We recently had the chance to read the book "The True American: Murder and Mercy in Texas."

It is the story of the man featured on today's front page --  Raissuddin Bhuiyan, or Rais for short.

Rais was shot in the face in September 2001, not long after the terrorist attacks. His assailant, a white man born and raised in Texas, had a sordid past and had come to the end of his rope, according to the book. After the towers fell, he began to target men he thought were Arab, or Middle Eastern.

Rais is from Bangladesh.

Mark Stroman had already killed two other men before walking into the gas station Rais was working in and asking him where he was from only to shoot him in the face before he could respond.

He was soon caught and tried for one of the murders -- the only case prosecutors thought strong enough to secure a verdict -- and subsequently convicted. He was ultimately sentenced to death.

While he was wrong about Rais' ethnicity, he was right about one thing -- he is a Muslim.

Over time Rais' wounds began to heal, but he couldn't move on until he forgave Stroman. Rais even went so far as to meet Stroman, to forgive him in person and to lobby the state of Texas to commute his death sentence to life in prison.

Rais now runs the program you read about on the front page, visiting communities like ours where there are problems with violence, and he works with community leaders and agencies to overcome what he perceives is the root cause of the violence, hatred through miseducation.

We discuss this here because we sometimes get letters and phone calls from readers disparaging people in some of the stories we cover, people they have decided they hate or dislike -- immigrants, Muslims, blacks, whites, liberals, conservatives, racists.

It is apparent whenever we get to speak to these people that they are viewing the world through a singular lens.
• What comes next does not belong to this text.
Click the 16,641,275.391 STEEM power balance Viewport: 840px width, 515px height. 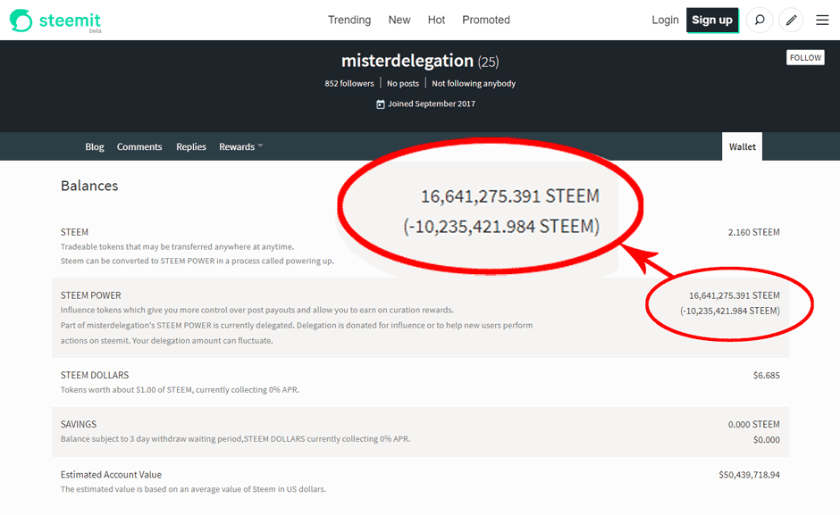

They know nothing of the other person's culture, upbringing, religion, economic status, education or even their personality.

Difference of opinion is fine, even encouraged. It's great to approach ideas from different angles, to exchange opposing ideas, to debate issues. But this blanket hatred, the reluctance to see any issue, politically, socially, in religion or with race, from any perspective save for the one a person already holds is severely limiting. No growth can come of it, no progress made, no ideas exchanged and no benefit can be gained -- only distance, mistrust and too often violence.

Liz Meador, one of our contributors and someone affiliated with the group bring Rais to Goldsboro, has recently been writing about the similarities between Christianity and Islam -- there are plenty. Find her column in the op-ed section of our past two Sunday editions.

Education is the key to overcoming the misinformation, the fear and the deep-seated hatred we sometimes bear deep inside ourselves.

If something about another group of people scares you, makes you uneasy or you find yourself not liking the group without ever having had dealings with them, take a minute to ask yourself if you truly know anything about them. If you find you don't, you have at least identified something you share with them -- an opportunity.